Quand le soir tombe, je me congratule de rester attachée à la réalité. M'étonne d'apprécier chaque moment agréable. Doutant d'un bonheur que je n'ai pas imaginé. Je confonds être et paraître, les mélange, les malaxe, les remixe à ma façon. Puis, insatisfaite, je me replonge dans mes essais, dans mes tentatives. Et la nuit avance.

Au matin, rien n'a changé mais je m'efforce de tout voir différemment. Je me persuade que cette personne que je vois, c'est moi et m'entends parler comme spectatrice de ma propre vie.
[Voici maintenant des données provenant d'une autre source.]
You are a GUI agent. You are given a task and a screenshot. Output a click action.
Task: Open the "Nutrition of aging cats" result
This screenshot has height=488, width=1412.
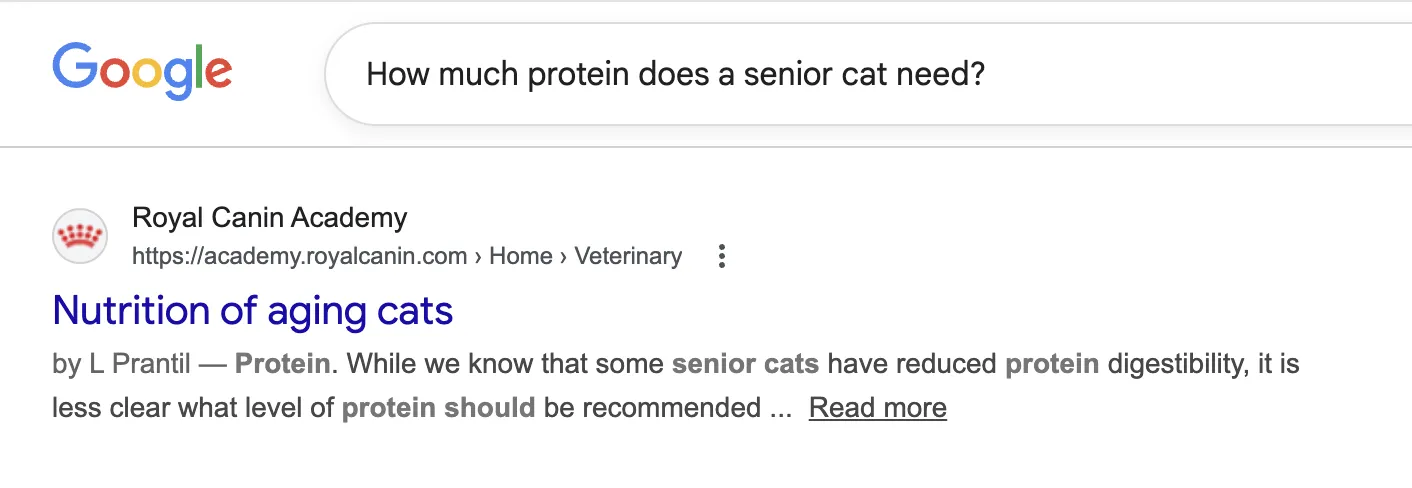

Il est de certaines choses qui se finissent sans avoir même commencé. Pour ma part, le jour où je suis née, ma vie s'était déjà terminé." 

- T'écris quoi ? 

Je fermai mon carnet brusquement. 

- Rien. Une to-do list. 

- Ah oui ? 

Elle se pencha vers moi, le regard moqueur. 

- Ou...oui. 

- En tant que professeure j'exige de voir cette fameuse liste. 

- Tu n'outrepasserais pas tes droits ? 

- Allez Hélia s'il te plaît ! Tu as piqué ma curiosité ! 

Elle insistait. Je lui tendis alors l'objet en soupirant. J'étais bien incapable de dire non à ses yeux-là. 

Elle esquissa un large sourire vainqueur et s'empara de mon bien, l'emportant vers son banc alors que le cours commençait. 

- Navré du retard, nous pouvons commencer. 

Nerveuse, je regardai Cléo se désintéresser totalement du cours et se pencher sur mon carnet. Je ne pouvais pas voir son visage de là où j'étais mais son dos était totalement courbé sur les pages. Je pouvais imaginer sa moue de concentration, mordillant son bic en plissant les yeux. Dieu, j'aurais tout donné pour voir son visage à ce moment précis. 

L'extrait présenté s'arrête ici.